Ironically, the failure of past efforts and the election in 2008 of a chief executive and a Congress absolutely committed to accelerating the pace of federal power accumulation has sparked a national counter-reaction of such promising force and intensity that there is now renewed hope that the struggle for limited government may yet be won. That was the point of the Brooks-Ryan essay: an exhortation to voters to seize the historic, and perhaps final, opportunity before them to choose political leaders in the fast-approaching mid-term election, as well as in 2012, who are committed to changing course once and for all. This means rejecting, in a decisive way, the activism espoused by those now in power and adoption of a philosophy that puts real limits on government so that entrepreneurial capitalism can again thrive and produce the improvements in the human condition that everyone desires but which central government can never deliver.

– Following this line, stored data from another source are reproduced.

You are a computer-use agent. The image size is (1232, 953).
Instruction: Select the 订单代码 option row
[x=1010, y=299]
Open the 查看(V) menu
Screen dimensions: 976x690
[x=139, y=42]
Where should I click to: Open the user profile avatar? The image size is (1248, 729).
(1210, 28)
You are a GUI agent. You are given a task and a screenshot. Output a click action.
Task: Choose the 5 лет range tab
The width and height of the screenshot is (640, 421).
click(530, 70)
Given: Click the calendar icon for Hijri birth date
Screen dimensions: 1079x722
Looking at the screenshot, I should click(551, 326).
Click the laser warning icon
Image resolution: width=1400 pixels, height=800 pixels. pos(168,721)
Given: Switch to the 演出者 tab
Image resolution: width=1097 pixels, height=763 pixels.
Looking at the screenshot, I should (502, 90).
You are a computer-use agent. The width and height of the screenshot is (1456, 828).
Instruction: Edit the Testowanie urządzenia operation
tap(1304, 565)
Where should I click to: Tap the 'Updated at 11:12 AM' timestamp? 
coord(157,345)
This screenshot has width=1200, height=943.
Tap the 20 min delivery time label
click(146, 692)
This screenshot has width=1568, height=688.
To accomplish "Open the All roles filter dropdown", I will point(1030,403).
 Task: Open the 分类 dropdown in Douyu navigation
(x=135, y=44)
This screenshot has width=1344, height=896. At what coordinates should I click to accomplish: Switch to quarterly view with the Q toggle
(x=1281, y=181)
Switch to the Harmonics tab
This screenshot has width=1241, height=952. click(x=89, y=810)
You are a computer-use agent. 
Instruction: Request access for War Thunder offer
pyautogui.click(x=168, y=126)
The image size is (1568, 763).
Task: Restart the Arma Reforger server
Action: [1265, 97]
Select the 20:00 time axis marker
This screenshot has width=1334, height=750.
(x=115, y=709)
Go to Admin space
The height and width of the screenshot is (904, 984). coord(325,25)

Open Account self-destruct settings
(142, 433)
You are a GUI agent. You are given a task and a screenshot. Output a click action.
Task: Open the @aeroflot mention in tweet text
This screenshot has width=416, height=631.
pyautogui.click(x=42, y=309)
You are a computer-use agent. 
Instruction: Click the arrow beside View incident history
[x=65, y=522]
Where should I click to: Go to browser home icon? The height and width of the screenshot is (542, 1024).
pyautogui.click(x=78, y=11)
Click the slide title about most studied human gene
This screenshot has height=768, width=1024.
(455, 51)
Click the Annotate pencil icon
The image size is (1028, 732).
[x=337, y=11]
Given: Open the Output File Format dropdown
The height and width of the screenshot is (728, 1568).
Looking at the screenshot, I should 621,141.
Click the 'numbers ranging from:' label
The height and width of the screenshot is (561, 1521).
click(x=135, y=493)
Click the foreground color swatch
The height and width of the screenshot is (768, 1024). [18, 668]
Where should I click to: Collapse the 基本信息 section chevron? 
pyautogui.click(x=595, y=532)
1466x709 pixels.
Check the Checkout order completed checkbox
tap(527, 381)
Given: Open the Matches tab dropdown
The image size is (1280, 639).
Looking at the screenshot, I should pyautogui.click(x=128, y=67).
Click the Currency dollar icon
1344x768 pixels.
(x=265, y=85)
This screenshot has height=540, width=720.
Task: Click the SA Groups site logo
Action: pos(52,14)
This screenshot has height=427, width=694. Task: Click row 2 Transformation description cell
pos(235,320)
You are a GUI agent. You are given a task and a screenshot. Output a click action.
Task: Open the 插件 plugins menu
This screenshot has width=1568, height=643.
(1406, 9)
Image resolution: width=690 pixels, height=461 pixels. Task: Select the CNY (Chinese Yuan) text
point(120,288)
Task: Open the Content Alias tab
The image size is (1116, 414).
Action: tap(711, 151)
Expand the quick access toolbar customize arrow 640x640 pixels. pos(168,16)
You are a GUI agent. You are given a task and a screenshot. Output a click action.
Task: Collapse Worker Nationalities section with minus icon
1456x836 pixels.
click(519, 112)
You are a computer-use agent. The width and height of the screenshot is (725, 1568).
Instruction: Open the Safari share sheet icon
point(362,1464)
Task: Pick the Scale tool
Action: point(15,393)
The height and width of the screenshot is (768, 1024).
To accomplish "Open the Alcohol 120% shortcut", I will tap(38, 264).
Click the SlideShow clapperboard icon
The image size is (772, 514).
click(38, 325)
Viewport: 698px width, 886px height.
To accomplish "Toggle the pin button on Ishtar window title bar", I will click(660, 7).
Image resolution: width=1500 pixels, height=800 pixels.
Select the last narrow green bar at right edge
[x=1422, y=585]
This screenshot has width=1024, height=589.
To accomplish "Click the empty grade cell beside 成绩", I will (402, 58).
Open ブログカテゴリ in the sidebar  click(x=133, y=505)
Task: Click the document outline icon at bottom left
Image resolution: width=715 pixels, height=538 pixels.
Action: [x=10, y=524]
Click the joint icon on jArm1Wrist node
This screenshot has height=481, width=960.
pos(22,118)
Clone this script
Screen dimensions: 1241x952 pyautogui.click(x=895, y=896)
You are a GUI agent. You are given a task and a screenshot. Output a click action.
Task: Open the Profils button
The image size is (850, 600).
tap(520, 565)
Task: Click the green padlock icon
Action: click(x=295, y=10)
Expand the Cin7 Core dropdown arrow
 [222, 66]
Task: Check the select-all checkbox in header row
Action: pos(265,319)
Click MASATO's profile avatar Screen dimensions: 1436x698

David Brooks acknowledges the importance of delivering a decisive electoral rebuke to those currently stepping on the accelerator of the runaway federal freight train. Indeed, he takes it for granted that such a rebuke is coming. His interest is in what happens next. And here he finds the Brooks-Ryan narrative to be lacking in political subtlety. Yes, the federal government has gone beyond the boundaries of its competency — but that does not mean every federal initiative is unworthy. Brooks favors imposition of limits on government — but he fears that unreflective adherence to an anti-tax and anti-government creed will itself result in disappointment and a lost opportunity. Instead of rolling back the welfare state, Brooks fears reactionaries leading the new coalition will end up squandering their chance to make a difference by alienating independent-minded voters who want government to be competent in promoting growth and opportunity, even as it stays out of the way of job-creators in the private sector.
Of course, some of the apparent differences among these leading thinkers might be more in theory than in practice. And certainly both Arthur Brooks and Representative Ryan took exception to the implication of Brooks’s critique that they lean too heavily toward minimalist government. Both note that they support the government’s role in correcting market failure and providing a compassionate safety net.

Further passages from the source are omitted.